> _REQUIRED WORK_
Each line starting at the one that contains "At what coordinates" and ending at the one that contains "Close the order" must be returned exactly, and the rest of the listing is left out.

> _DATA UNDER STUDY_
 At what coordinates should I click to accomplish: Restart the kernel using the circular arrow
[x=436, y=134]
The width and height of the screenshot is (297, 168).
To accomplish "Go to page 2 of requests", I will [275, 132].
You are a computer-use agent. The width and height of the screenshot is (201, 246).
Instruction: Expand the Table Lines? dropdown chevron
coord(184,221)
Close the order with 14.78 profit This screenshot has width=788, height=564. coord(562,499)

* * *

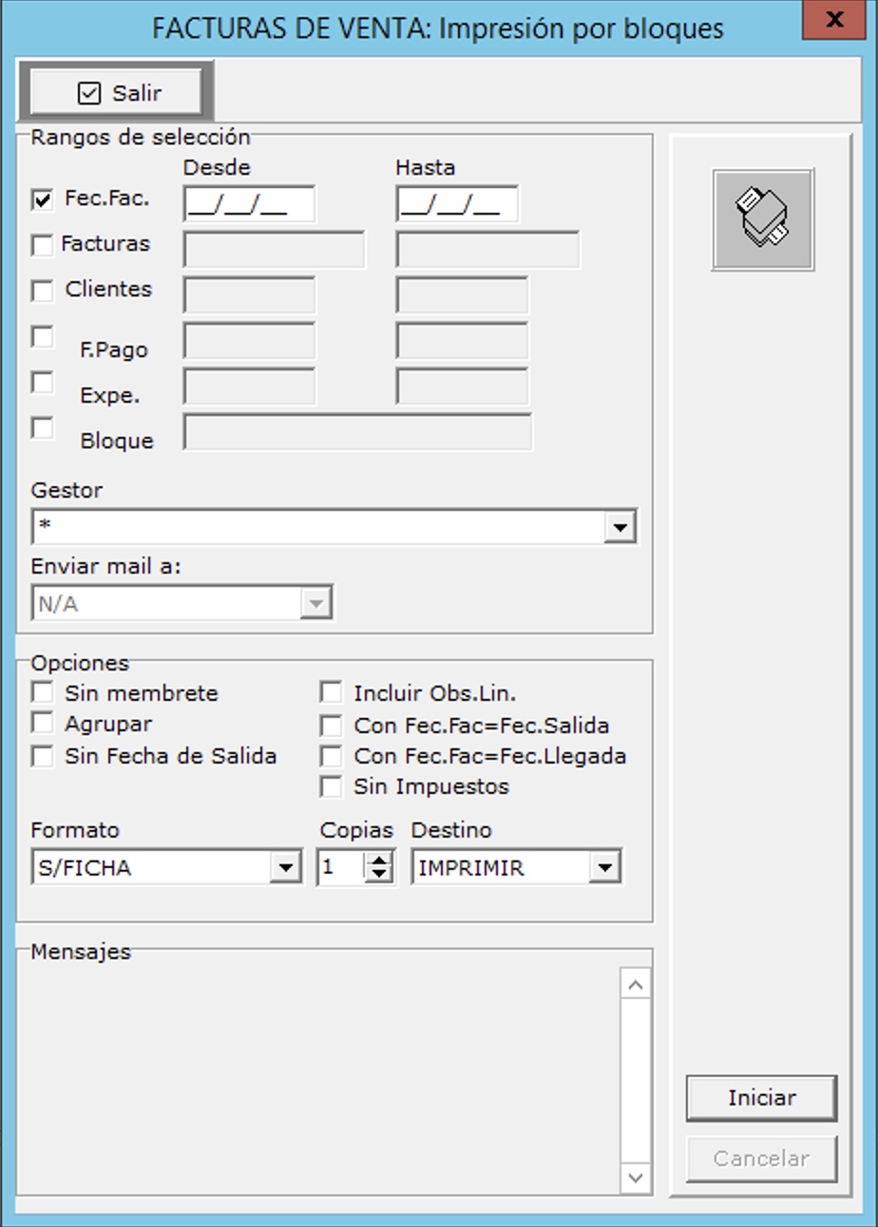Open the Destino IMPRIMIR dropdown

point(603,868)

> _EXERCISE SOLUTION_
 At what coordinates should I click to accomplish: Restart the kernel using the circular arrow
[x=436, y=134]
The width and height of the screenshot is (297, 168).
To accomplish "Go to page 2 of requests", I will [275, 132].
You are a computer-use agent. The width and height of the screenshot is (201, 246).
Instruction: Expand the Table Lines? dropdown chevron
coord(184,221)
Close the order with 14.78 profit This screenshot has width=788, height=564. coord(562,499)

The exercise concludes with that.